== Supplied material

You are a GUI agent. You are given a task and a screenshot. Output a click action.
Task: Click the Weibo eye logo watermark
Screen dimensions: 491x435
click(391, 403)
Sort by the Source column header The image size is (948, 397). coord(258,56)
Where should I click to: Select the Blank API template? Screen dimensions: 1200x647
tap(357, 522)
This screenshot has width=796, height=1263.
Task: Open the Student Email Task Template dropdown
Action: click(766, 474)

====
== Supplied material

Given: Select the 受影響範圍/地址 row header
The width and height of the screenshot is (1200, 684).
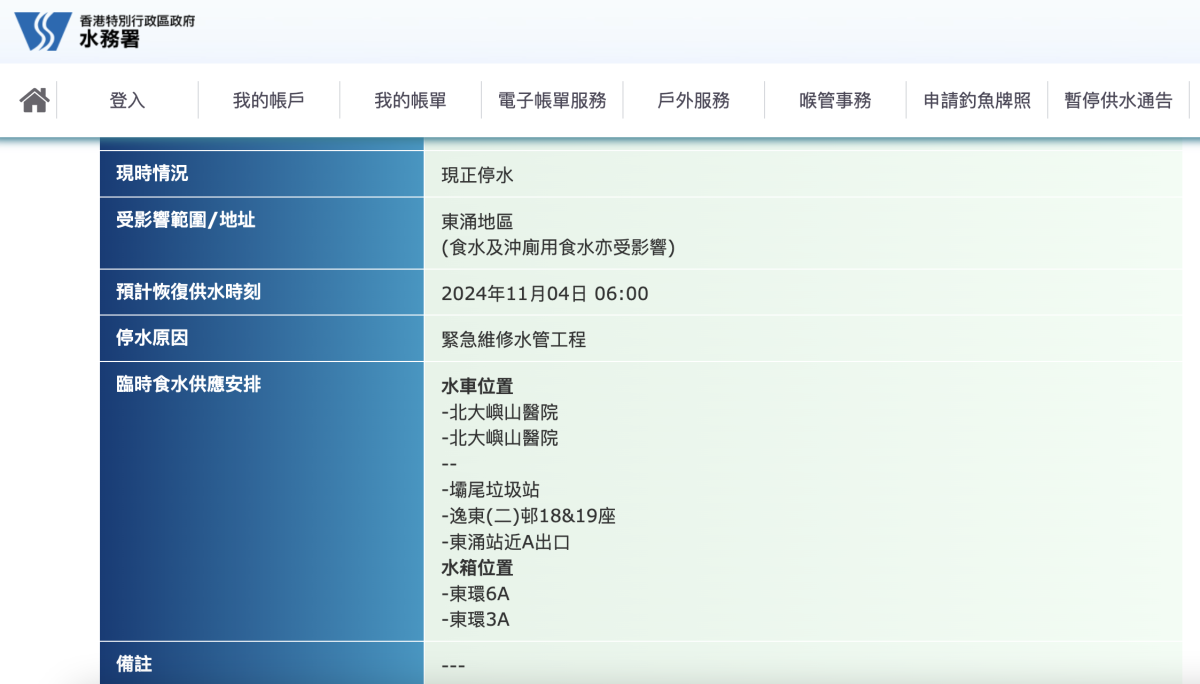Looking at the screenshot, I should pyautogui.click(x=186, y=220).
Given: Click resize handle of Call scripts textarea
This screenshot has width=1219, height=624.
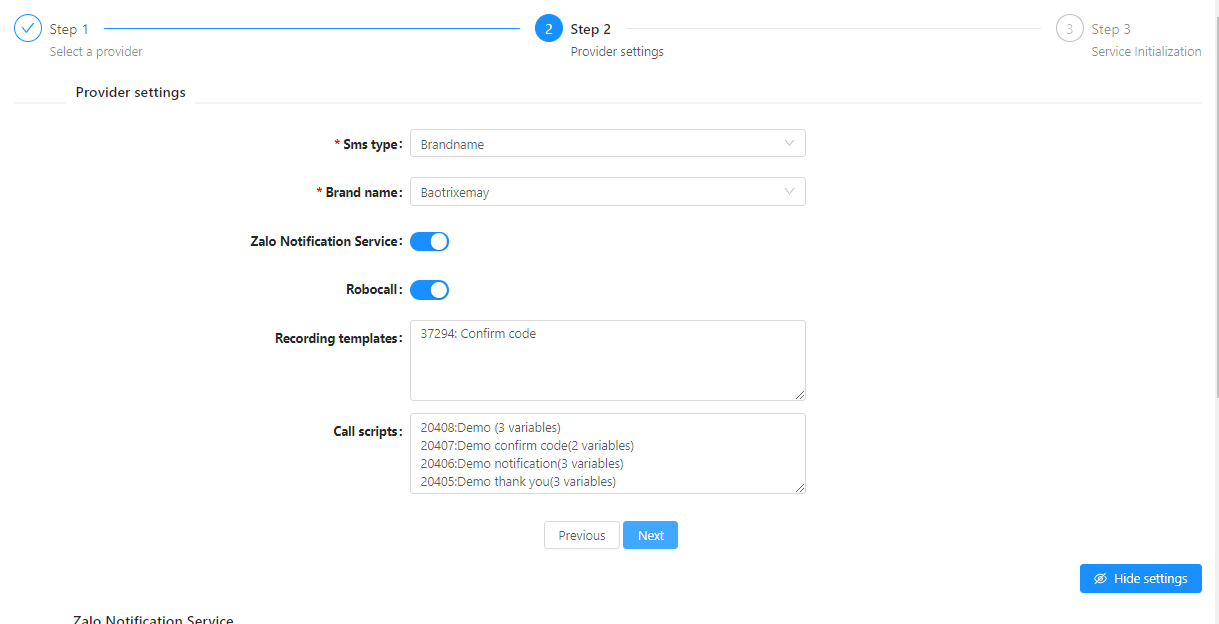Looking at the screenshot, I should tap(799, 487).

====

▶ **Exercise requirements**
A verbatim transcription is needed of the lines above, starting at the line with "Task: Click the Weibo eye logo watermark" and ending at the line with "Sort by the", both included, and of nothing else.

▶ **Response to the exercise**
Task: Click the Weibo eye logo watermark
Screen dimensions: 491x435
click(391, 403)
Sort by the Source column header The image size is (948, 397). coord(258,56)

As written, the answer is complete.